_Description of the task_
For every line in the material below that holds "agent", report the line.

_Input material_
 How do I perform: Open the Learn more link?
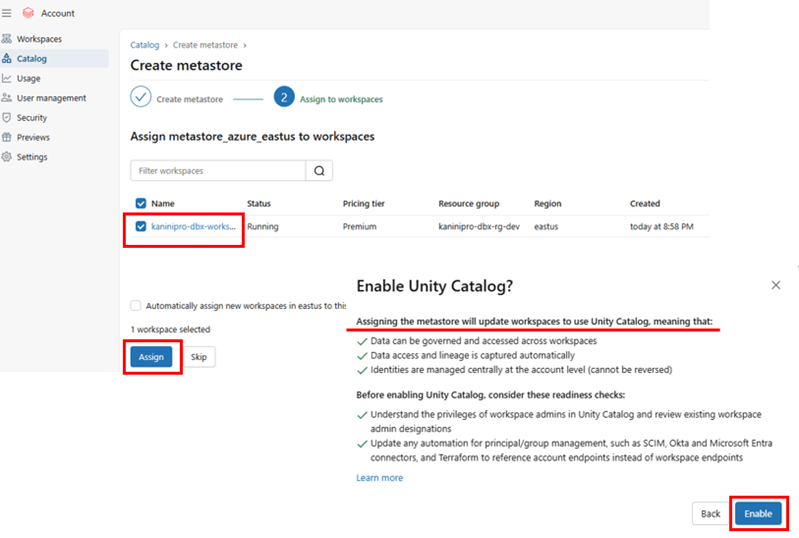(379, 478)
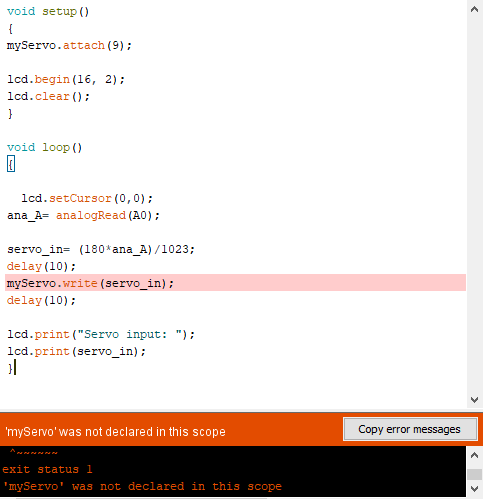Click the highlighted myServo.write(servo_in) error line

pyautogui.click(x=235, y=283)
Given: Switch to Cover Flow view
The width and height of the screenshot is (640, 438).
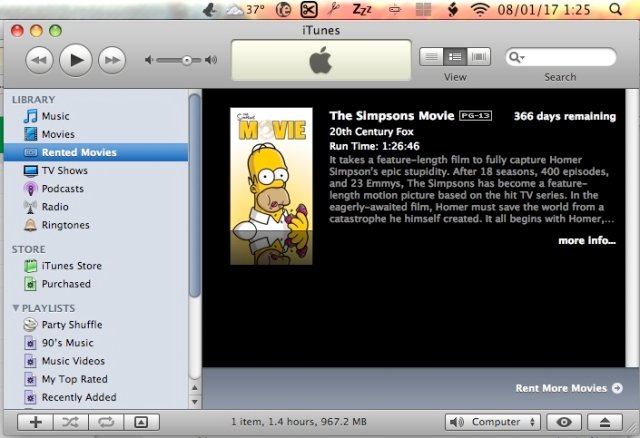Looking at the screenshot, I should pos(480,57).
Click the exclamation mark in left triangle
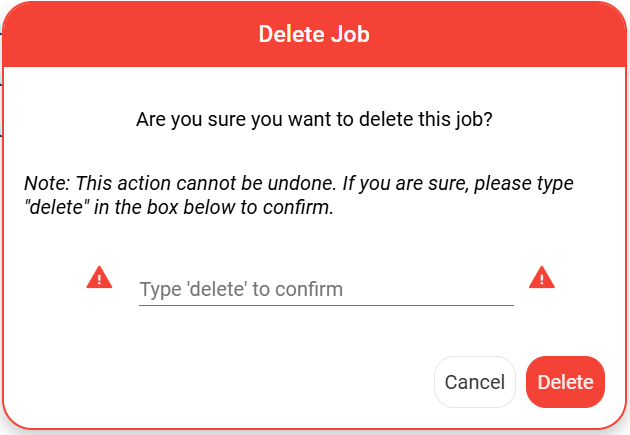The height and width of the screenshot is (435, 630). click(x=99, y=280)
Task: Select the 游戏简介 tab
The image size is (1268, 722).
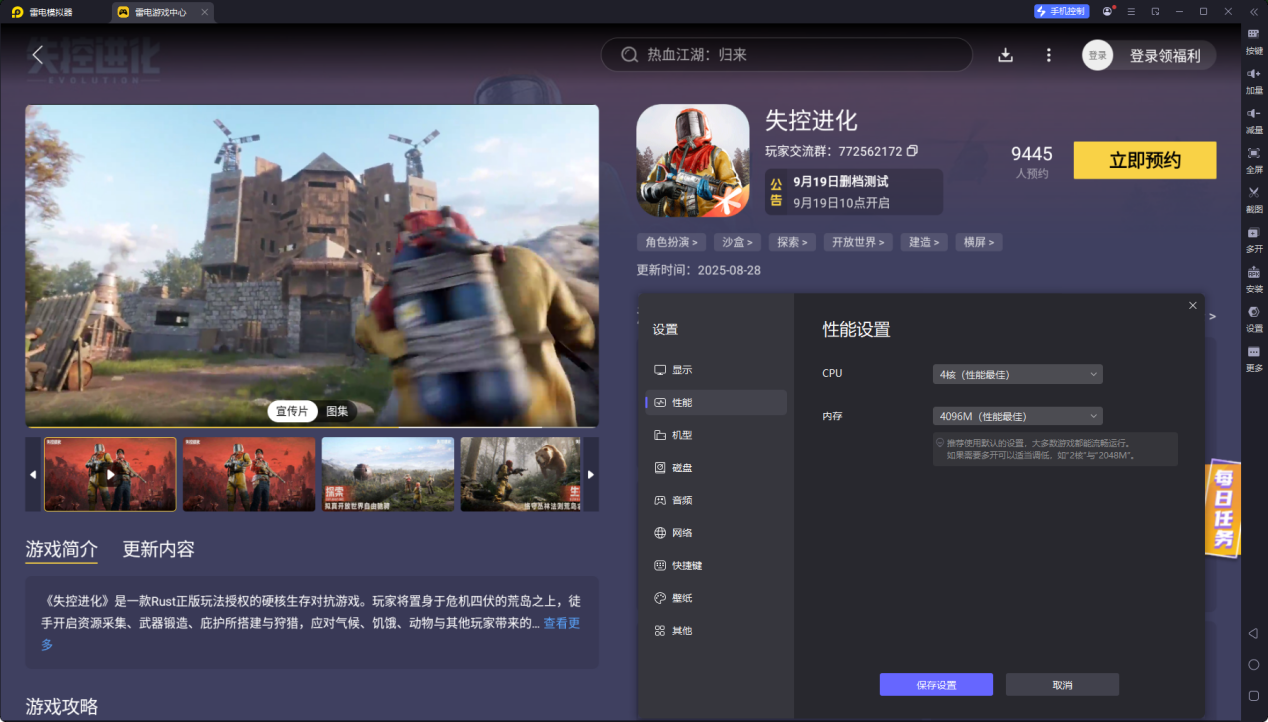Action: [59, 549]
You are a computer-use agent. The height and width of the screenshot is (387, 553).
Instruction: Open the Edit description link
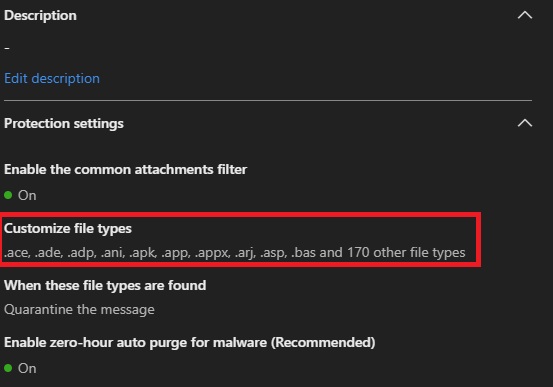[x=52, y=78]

* * *

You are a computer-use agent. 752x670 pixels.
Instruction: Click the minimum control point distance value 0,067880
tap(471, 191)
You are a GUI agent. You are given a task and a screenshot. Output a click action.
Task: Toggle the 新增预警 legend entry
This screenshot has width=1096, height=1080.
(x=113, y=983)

_Answer box_
You are a computer-use agent. The height and width of the screenshot is (387, 553).
You are a computer-use agent. 752x670 pixels.
You are a GUI agent. You are given a task and a screenshot. Output a click action.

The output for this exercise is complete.